I was a 70's kid growing up with a single parent in a poor Northern town

my dd is growing up in a stable family in (sometimes) sunny lovely Devon

no comparison

colditz · 07/10/2009 22:01

Waayyyyyyy lower. I was raised in a 4 bed victoian semi, with a good income and music lessons. My kids are being raised in a Ha rabbit hutch, with a very low income.

I try not to angst about it, tbh. You have to weigh up the things that are in your control and the things that are out of your control - i have judged this to be temporarily out of my control, and therefore I'm not going to beat myself up about it.

MollieO · 07/10/2009 22:03

Hard to say. Ds is far more widely travelled but then travel is so affordable compared to when I was a child. Education wise I reckon about the same only now I have to pay for ds to get the type of education I had for free.

mumblechum · 07/10/2009 22:06

Much much higher. We weren't poor poor, lived in a 3 bed semi but had no heating, no foreign holidays, I didn't do any formal activities & was working after school from 13.

DS has a ridiculously high standard of living compared to both dh & my childhood but not sure it's any happier. DH was pretty feral, in & out of care & foster homes. DS lives in Happy Valley by comparison.

MarthaFarquhar · 07/10/2009 22:10

No. I grew up in a rented council house on a large estate. there was not enough money for essentials. Father absent at Her Majesty's Pleasure for several stretches.

DD lives in a small but comfortable house in a quiet residential area of a large city. We have enough money for essentials, plus a few luxuries, including a holiday each year. Most importantly she has 2 parents around, even if () I do work part-time.

I really hope that I can help her understand what a lucky girl she is, without turning into one of Monty Python's Yorkshiremen.

AnyFuleKno · 07/10/2009 22:20

Actually, it's only now that I have dd that I realise what I thought was an impoverished upbringing was actually far from it...my mum did a lot for us with not much and only now do I realise how difficult it must have been for her. Little things like weekly library visits and going to the cafe (nearest town was 30 miles away), baking together, making sure we had holidays etc. We have more money than my parents have but the things that made my childhood good didn't cost much.

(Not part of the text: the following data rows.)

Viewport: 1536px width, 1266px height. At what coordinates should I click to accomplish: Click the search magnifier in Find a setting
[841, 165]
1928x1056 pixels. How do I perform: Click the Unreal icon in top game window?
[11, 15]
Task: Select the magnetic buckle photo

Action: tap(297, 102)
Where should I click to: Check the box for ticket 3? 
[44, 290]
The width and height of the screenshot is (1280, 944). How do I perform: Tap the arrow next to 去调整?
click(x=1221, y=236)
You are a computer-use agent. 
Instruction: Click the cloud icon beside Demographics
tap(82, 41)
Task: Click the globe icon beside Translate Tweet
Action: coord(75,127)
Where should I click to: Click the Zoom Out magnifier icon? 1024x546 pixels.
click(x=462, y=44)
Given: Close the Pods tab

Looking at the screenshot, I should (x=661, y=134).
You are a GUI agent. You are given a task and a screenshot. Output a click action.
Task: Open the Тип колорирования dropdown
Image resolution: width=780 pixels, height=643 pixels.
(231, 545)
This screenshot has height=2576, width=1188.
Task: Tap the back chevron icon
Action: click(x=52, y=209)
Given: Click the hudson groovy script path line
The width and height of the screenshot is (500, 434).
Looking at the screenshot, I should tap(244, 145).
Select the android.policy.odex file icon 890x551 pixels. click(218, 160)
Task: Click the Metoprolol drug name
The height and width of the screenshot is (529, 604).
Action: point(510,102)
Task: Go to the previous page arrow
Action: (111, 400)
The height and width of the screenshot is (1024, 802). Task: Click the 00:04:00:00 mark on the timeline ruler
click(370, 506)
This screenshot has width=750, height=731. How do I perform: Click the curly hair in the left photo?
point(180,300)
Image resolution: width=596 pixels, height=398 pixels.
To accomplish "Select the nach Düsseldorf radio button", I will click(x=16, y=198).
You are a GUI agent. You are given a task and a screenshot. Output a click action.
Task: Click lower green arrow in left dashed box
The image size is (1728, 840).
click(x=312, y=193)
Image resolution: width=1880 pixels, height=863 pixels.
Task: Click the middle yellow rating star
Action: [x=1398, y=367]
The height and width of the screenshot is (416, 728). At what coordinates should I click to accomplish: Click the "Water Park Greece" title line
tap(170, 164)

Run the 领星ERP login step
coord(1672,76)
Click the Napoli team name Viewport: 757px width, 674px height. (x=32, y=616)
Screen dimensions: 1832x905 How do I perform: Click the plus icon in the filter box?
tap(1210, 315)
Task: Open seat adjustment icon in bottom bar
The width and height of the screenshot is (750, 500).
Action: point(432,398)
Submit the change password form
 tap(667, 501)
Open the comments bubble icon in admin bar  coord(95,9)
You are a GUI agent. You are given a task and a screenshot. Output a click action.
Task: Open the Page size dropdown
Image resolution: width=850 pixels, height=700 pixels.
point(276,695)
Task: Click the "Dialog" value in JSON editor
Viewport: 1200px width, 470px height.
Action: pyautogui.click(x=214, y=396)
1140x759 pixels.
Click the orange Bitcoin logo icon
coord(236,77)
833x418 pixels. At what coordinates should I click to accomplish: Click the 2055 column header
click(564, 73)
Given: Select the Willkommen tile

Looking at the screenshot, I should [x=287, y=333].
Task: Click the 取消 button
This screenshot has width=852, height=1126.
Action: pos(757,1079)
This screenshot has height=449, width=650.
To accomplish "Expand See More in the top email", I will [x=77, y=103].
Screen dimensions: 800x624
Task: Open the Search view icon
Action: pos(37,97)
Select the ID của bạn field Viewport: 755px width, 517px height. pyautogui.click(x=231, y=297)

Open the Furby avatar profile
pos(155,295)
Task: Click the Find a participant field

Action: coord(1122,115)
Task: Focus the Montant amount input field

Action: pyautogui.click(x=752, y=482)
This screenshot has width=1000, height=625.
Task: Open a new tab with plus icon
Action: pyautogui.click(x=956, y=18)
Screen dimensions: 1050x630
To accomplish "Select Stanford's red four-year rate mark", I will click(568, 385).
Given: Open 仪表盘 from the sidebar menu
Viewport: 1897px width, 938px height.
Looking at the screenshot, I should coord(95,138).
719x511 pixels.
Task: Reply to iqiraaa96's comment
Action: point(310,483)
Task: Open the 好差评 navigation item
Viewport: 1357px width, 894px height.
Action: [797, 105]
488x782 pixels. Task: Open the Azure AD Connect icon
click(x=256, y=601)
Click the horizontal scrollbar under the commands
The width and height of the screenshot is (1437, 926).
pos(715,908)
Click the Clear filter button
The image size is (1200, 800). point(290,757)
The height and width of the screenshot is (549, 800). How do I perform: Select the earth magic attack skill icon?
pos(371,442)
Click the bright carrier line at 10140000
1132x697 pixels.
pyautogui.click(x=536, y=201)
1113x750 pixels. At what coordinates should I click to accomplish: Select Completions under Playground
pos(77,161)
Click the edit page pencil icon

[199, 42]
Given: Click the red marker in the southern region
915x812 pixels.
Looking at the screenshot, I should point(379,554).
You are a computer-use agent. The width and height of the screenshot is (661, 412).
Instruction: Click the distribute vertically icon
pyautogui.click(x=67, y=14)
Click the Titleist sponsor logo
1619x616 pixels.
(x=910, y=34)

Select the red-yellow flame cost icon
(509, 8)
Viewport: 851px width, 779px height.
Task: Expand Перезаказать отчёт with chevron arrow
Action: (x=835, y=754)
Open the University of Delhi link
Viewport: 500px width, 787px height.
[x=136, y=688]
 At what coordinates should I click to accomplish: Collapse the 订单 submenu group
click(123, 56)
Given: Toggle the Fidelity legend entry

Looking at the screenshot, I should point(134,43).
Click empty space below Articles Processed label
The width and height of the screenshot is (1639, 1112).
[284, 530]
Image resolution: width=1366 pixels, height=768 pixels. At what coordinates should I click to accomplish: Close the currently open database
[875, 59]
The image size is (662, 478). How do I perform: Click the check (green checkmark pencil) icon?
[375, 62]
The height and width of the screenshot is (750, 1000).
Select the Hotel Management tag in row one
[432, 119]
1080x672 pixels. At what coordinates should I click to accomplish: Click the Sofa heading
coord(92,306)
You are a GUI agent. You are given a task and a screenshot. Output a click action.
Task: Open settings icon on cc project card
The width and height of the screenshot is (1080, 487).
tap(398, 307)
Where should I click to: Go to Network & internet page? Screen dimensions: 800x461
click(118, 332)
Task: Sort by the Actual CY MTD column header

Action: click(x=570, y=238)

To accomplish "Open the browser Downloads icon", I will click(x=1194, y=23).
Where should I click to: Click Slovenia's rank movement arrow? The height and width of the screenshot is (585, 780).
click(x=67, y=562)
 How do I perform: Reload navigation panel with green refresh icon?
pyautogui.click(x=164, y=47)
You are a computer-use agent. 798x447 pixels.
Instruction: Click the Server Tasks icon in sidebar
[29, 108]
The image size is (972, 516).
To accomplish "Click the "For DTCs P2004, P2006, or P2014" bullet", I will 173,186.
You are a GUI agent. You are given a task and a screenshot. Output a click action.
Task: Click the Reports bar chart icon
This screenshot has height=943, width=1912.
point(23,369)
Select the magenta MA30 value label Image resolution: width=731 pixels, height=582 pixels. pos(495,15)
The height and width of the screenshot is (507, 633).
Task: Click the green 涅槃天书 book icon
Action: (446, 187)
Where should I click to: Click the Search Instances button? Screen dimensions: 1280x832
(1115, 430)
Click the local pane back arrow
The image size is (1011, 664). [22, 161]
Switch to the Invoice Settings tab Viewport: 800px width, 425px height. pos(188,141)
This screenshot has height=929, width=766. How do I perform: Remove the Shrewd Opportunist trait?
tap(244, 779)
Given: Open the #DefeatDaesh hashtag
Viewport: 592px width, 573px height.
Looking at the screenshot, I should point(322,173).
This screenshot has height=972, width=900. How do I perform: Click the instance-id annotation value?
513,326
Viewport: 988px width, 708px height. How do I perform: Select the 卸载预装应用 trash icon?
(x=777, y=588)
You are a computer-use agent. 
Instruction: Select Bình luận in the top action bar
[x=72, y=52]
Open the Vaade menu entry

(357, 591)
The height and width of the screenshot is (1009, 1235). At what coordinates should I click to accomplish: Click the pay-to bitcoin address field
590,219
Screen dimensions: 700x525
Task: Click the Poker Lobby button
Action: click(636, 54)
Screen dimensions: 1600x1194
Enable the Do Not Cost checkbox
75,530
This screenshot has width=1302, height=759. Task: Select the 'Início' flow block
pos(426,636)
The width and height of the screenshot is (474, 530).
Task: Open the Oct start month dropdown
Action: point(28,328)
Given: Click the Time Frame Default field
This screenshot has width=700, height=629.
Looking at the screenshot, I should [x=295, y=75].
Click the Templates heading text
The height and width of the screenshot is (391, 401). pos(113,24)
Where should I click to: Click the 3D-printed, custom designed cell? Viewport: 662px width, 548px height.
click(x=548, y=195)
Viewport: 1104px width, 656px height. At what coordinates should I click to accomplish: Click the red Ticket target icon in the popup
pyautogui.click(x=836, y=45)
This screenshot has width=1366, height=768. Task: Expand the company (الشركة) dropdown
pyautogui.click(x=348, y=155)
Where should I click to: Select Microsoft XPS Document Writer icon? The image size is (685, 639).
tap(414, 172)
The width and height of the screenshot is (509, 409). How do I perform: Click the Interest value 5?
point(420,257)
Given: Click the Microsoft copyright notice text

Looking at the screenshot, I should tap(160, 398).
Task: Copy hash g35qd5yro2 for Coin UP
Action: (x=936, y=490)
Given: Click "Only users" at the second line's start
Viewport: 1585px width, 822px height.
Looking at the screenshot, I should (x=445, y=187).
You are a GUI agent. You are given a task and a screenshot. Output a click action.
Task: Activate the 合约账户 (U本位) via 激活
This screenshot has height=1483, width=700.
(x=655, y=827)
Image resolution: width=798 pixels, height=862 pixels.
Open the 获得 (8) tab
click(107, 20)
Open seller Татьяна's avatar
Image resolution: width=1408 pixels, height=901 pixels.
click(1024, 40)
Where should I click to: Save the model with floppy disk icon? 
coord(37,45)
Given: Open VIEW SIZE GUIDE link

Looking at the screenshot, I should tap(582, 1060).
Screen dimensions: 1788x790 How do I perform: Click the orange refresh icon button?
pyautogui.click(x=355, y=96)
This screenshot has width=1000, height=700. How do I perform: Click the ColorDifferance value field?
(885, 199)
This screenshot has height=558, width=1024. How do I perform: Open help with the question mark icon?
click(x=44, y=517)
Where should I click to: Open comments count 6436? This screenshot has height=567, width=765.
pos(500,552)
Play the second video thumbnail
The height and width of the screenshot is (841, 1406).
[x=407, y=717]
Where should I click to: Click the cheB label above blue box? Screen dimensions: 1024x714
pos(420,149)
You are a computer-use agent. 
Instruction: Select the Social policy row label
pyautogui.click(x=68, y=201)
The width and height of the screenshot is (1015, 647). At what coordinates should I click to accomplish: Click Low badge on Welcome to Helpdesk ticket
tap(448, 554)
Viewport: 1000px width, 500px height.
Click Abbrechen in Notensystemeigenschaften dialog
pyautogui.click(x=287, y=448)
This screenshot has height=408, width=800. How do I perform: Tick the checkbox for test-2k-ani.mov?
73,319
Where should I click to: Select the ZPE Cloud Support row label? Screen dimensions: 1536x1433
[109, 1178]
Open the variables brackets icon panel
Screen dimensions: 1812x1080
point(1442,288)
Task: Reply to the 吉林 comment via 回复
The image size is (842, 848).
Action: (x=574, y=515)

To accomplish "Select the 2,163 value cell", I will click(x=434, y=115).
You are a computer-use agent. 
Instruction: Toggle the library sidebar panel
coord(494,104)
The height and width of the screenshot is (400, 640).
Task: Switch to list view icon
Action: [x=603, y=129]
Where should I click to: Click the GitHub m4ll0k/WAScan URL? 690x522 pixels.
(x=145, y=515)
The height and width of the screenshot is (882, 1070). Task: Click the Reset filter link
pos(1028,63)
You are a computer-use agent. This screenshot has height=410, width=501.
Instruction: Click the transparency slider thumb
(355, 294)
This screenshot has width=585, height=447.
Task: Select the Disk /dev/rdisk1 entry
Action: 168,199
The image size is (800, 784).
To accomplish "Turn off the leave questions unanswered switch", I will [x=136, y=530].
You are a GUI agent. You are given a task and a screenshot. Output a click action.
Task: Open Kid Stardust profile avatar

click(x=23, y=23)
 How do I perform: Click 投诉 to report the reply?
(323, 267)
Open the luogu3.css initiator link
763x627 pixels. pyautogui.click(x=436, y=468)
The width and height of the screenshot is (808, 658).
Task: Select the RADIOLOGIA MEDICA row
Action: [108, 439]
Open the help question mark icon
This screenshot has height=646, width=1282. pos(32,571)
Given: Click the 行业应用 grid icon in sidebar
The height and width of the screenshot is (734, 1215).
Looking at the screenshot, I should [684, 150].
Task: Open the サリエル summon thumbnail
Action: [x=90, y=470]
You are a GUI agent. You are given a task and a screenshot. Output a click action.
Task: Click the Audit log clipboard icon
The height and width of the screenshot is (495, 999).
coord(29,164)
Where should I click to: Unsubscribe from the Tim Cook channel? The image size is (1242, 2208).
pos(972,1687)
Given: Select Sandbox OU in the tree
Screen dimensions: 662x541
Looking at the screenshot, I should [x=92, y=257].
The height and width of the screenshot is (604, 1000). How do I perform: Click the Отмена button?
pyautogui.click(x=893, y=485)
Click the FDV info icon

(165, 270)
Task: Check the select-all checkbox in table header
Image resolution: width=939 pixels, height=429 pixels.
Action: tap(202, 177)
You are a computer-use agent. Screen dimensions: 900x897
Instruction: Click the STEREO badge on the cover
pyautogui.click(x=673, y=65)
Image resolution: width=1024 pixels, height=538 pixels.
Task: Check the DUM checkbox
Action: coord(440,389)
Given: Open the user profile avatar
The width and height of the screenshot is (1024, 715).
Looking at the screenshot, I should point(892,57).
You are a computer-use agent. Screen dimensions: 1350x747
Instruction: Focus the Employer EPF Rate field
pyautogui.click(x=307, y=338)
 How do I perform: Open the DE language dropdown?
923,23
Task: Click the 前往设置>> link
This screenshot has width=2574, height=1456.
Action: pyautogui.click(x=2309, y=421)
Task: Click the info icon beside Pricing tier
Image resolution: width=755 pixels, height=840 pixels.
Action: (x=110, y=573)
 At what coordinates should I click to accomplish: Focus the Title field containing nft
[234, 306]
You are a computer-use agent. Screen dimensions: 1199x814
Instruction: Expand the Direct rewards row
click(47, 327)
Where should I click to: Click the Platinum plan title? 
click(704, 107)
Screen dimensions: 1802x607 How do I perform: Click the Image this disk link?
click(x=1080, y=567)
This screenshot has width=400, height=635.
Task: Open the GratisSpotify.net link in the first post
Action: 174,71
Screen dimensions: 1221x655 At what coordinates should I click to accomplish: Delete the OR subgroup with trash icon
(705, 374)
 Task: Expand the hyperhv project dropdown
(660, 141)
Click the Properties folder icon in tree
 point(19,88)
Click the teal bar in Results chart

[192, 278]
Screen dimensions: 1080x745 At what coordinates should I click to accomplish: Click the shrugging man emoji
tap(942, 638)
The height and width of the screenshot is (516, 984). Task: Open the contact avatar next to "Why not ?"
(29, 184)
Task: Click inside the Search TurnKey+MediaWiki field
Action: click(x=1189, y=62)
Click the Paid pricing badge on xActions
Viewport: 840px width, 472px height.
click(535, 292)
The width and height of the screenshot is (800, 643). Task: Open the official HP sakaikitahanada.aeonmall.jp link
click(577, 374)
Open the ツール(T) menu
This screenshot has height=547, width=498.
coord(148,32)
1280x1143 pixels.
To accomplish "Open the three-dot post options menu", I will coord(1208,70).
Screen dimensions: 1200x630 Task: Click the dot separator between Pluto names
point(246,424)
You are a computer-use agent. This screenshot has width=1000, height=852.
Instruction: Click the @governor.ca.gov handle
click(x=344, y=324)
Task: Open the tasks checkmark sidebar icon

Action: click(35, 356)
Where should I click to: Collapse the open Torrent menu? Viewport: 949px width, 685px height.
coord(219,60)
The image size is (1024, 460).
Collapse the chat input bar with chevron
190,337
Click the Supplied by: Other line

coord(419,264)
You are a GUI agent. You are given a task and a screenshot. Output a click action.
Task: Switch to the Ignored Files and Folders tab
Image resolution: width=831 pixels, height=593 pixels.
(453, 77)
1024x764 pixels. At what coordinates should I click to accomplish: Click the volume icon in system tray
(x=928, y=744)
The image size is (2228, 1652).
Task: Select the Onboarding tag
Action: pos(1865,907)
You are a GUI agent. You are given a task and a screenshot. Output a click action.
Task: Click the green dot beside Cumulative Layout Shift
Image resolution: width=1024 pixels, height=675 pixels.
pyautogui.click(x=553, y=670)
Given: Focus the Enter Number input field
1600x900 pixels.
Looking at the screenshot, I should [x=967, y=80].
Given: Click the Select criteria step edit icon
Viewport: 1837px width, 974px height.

ABetaDad · 07/10/2009 22:23

Our children have a much higher standard of living. They are very lucky and I don't think they know that really but then it is unfair to expect them to. Both me and DW were very poor when young as both sets of parents faced bankruptcy.

I look around though at friends and altough they are not poor I know a fair few that had very comfortable lives as children, living in big houses, private eductaion, nice clothes but who now struggle to send their kids to private school and have a massive mortgage on a much smaller house than they grew up in and totally dependent on parental wealth to subsidise them. It is due entirely to very high house prices. They cannot afford with their two salaries now, what their parents bought with one salary 40 years ago.